Должно быть, старый писатель ощущал свое бессилие и беспомощность, и это обстоятельство не давало Конде покоя. Нет, так неинтересно, подумал он. Это все равно что биться за венок чемпиона с punching bag:[9] набитый тряпьем мешок способен выдерживать многочисленные удары, но не может перейти в контратаку. По крайней мере для такой схватки он, Конде, предпочел бы плотного и неопрятного американца, грубияна и пьяницу, заводилу и драчуна, который придумывал для себя грандиозные авантюры и в то же время писал книги о проигравших, неудачниках, нежные и суровые, и получал за них тысячи долларов, которых хватало на то, чтобы иметь катер и дом в окрестностях Гаваны, охотиться в Африке, проводить каникулы в Париже и Венеции. Он желал помериться силами с богом-громовержцем, а не со слабым стариком, потерявшим память после электрошока, которому было запрещено все, что составляло его жизнь, включая и то, что он больше всего любил: даже алкоголь и литература. А с этим не шутят, заключил Конде, который по своим наклонностям и воззрениям не мог не быть заодно с писателями, безумцами и пьяницами.

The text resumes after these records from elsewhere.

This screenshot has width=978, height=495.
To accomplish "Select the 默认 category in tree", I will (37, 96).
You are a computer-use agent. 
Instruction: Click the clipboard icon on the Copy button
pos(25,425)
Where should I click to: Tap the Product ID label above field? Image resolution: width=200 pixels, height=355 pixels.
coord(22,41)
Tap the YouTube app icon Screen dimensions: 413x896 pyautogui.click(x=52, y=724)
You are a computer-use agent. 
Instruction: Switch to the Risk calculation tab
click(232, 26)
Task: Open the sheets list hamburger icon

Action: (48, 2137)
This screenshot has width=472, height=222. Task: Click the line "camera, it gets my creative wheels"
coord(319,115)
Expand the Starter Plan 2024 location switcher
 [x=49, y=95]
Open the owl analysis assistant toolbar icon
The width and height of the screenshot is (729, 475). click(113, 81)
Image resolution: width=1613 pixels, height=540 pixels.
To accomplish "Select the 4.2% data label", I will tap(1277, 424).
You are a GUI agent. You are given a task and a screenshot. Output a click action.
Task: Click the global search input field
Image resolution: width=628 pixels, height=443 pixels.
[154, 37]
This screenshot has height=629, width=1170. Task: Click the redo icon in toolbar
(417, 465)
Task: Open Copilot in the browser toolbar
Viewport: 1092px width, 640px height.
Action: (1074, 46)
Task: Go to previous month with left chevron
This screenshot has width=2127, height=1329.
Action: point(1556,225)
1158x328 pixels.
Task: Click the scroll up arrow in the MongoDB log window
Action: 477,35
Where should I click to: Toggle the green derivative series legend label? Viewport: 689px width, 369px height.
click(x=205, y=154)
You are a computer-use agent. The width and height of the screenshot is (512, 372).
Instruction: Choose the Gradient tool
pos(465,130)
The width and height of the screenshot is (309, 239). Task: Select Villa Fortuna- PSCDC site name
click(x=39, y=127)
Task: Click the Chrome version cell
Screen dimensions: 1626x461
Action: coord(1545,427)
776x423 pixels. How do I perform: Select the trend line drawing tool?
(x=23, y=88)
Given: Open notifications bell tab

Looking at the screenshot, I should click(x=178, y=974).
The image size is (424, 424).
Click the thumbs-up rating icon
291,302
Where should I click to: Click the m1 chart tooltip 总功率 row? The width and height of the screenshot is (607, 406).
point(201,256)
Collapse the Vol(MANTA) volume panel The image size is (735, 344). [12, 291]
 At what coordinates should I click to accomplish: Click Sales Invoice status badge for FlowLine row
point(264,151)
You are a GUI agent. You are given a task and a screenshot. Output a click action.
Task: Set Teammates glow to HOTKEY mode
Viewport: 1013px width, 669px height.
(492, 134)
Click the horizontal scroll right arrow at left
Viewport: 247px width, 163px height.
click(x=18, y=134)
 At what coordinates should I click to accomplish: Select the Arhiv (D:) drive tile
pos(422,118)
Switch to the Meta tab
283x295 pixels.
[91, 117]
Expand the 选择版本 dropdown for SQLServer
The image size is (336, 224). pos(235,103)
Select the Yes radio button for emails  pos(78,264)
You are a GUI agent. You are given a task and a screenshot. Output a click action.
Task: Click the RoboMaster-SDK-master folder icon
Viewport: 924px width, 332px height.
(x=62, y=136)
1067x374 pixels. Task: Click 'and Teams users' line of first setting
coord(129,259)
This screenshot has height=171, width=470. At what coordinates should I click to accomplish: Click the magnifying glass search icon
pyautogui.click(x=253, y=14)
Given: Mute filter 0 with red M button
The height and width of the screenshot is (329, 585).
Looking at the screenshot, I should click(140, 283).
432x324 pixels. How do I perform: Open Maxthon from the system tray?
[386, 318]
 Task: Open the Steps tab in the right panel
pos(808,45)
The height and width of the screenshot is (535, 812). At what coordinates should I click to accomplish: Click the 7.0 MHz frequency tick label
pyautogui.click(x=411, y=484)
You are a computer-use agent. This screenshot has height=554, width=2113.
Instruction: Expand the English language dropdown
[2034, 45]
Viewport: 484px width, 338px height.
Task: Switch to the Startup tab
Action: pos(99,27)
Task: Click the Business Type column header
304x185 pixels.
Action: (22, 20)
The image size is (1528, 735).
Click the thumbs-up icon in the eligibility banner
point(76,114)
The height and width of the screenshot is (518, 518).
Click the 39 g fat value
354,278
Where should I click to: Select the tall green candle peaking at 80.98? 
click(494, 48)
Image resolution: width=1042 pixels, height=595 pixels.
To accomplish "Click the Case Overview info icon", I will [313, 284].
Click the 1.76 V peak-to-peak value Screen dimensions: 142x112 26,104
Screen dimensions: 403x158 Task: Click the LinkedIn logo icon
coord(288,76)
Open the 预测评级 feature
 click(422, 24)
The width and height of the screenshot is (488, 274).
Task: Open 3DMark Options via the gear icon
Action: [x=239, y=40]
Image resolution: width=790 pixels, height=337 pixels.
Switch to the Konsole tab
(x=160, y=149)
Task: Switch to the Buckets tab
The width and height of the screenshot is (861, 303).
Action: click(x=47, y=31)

Хуже всего было то, что в редкие и мучительные минуты просветления Хемингуэй корил себя за поражения и неудачи. В последних беседах, когда он еще находился в здравом уме, писатель все больше сокрушался, что ему не удалось выстроить миф о самом себе, а несколькими годами раньше даже попросил своих издателей снять с обложек его книг все упоминания о героических подвигах и приключениях. И еще одна напасть — развившееся в последние годы хроническое половое бессилие — угнетала его, особенно когда он обнаружил, что, выбирая между Адрианой Иванчич и крахом своих надежд, он должен выбрать забвение и что благоразумнее любоваться издали, не бросаясь на штурм, золотоволосой юностью Валери Дамби-Смит… А кроме того, он чувствовал свою вину за то, что всегда предпочитал жизнь литературе, авантюру — творческому затворничеству и тем самым изменил собственному идеалу — самозабвенно служить искусству, в то время как во всем мире его прославляли и знали как гору выставляемых напоказ мускулов и шрамов, готовую позировать рядом с моделями из «Вога», рекламируя ту или иную марку джина; превратить свой дом в сугубо мужской приют для моряков, волею судьбы оказавшихся в Гаване; купаться в лучах обманчивой и ничтожной славы, привычной скорее для кинозвезды, воспевающей насилие на вечном сафари, чем для человека, посвятившего себя борьбе с таким упорным и неуязвимым для пуль противником, как слово. И вот теперь чемпиону не хватало смелости, чтобы противостоять жизни в том мире, который он для себя создал: в конце концов он сам и оказался проигравшим. И тогда он заговорил о самоубийстве — это он-то, в свое время осудивший своего отца, который принял смерть от собственной руки. Нёбо — самое уязвимое место. Выстрел в нёбо — самый верный способ покончить с собой, и вот, засунув в рот ствол «манлихера-шенауэра-256», он начал репетировать собственный конец, как бы заранее рекламировать его.